The poor performance was due to its high exposure to overseas subprime mortgages caused by poor risk management.

“Among the nine lenders, KDB and the Industrial Bank of Korea (IBK) have heavy exposure to subprime mortgages in Hong Kong, Singapore and London. That is the key reason why they suffered a sharp fall in net profits,” an FSS official said.

The KDB’s overseas business outcome is particularly disappointing as it came in the midst of its new head showing his ambition to transform the state bank into a world-class global investment bank.

In an investors relation session held in New York in June, President Min Euoo-sung unveiled his vision to change the KDB into a global investment bank, saying, “KDB will make all-out efforts to gain a strong foothold in Asian markets by developing new revenue sources in areas of project financing and M&A.”

The state-run lender’s recent move to purchase a stake in Lehman Brothers, the fourth largest U.S. investment bank battered by subprime mortgage meltdown, is in line with Min’s vision and strategy. Negotiations between the two parties, however, ruptured due to price issues.

IBK is another big loser. It posted a net profit of $3.8 million in the first half, down $9.6 million from a year earlier, while Koomin and Woori also saw their net incomes decrease by $1.1 million and $0.3 million respectively during the same period.

In contrast, Shinhan enjoyed the biggest profit growth, with its net income reaching $51.8 million in the first half, up $11.9 million from a year before. KEB and Hana also witnessed their net profits grow by $10.6 million and $9.5 million, respectively, to $74.3 million and $29.3 million.

“With current staff and risk management skills, it is hard for Korean banks to make a big success abroad,” the head of a local consulting firm said on condition of anonymity.

“Lack of talented staff and poor risk management are the two key reasons for the poor performance,” he said. “They should make further efforts to improve these areas to be a true global player.”

Overall, profitability for nine Korean banks’ 120 overseas units operating in 31 countries deteriorated in the first half, as they expanded their assets abroad, while their profits grew at a snail’s pace.

According to the report, Korean banks saw their earnings from overseas operations rise 1.4 percent in the first half from a year ago on the back of an increase in operating income.
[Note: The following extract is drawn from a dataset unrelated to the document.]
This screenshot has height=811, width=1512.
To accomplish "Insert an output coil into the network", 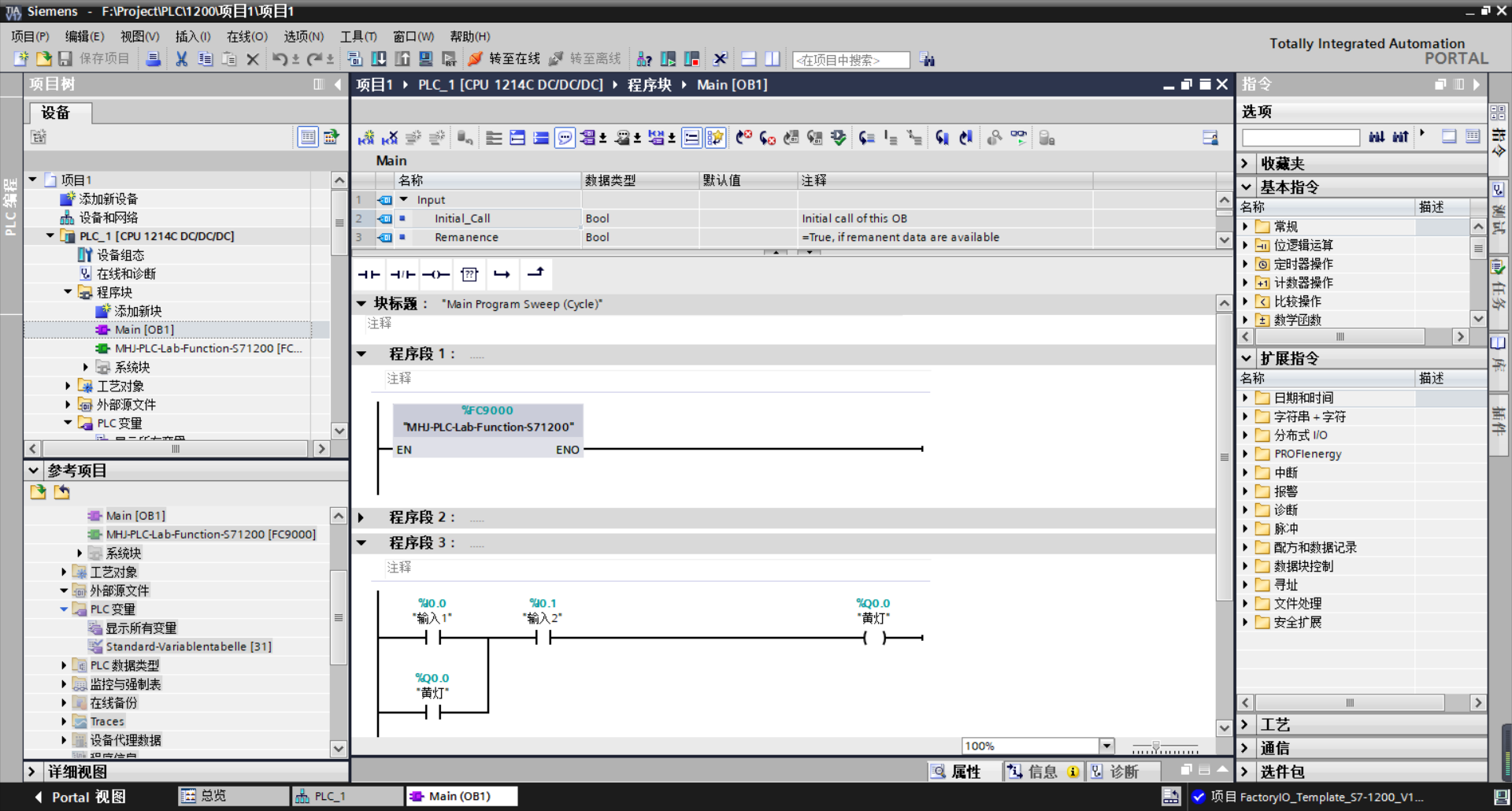I will (435, 274).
The combined net profit of 120 overseas operations reached $253.9 million for the first six months, slightly up from $250.3 million a year earlier.

“The stronger bottom line came as their operating profit rose on the back of higher interest income,” another FSS official said. The combined interest income increased by $102.8 million year-on-year to $398.9 million.

Their total assets amounted to $53 billion as of the end of June, up from $46.7 billion at the end of last year and $34.35 billion at the end of 2006.

As a result, their return on assets (ROA) averaged 0.7 percent in the first half, sharply down from 1.31 percent a year ago.

The regulator said it will beef up its monitoring of local banks’ overseas operations as they become increasingly exposed to external shocks triggered by a global economic downturn and the renewed U.S. credit crisis.

Among the nine lenders, KEB has the biggest overseas operation with 27 business units, followed by Woori with 18, Export-Import Bank of Korea with 17 and KDB 15.